My focus was upon the enigmatic and varied category of stone sculpture from northern Britain known as ‘hogback stones’. I have written a paper about them to appear in my co-edited book Early Medieval Stone Monuments. Also, I presented about them recently at the EAA Pilsen conference session on Citation in the Viking Age.
Hogbacks are still seen as a Viking ‘colonial monument’: the tombs of Viking settlers and Christian converts who raise new memorials to commemorate their dead in the churchyards (or possibly churches) they founded or refounding in the early tenth century in a swathe from North Yorkshire to the Cumbrian coast with a few outliers in the Wirral peninsula, Trent Valley.
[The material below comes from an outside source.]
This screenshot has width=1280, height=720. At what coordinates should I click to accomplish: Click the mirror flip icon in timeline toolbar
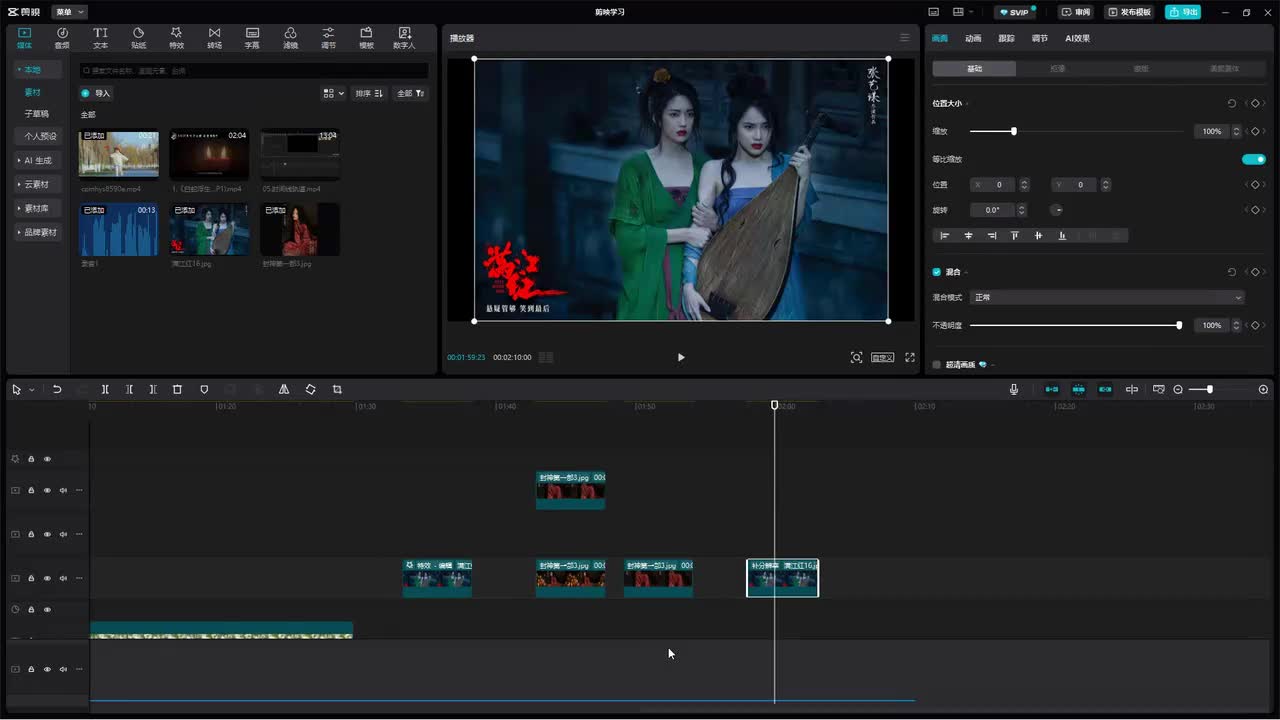(284, 389)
There is also a Scottish group focusing on Govan.

My paper explored how they are almost always out of context: many are found only in fragments. They are presumed to have been grave-covers, but this is by no means conclusive.

My argument focused on the significance of their skeumorphism; how they drew upon not one, but a range of contemporary architectures and material cultures in their design. It was the multiplicity of allusions embodied in their form and ornament which together made them significant in commemorating the dead. I discussed the beasts as threatening but curtailed and bound forces, and the architecture as a metaphor for the body of the dead person. Those hogbacks with end-beasts and illustrative panels were varied in detail but shared the theme (identified by Victoria Thompson in her research on tenth-century sculpture) as concerned with the ‘body-under-siege’. From this perspective, hogbacks are comprehensible in terms of a network of material citations, and as a means of commemorating the elite dead -whether Norse settlers or local elites – in a period of dislocation following the Viking raids, invasions and settlements of the ninth century.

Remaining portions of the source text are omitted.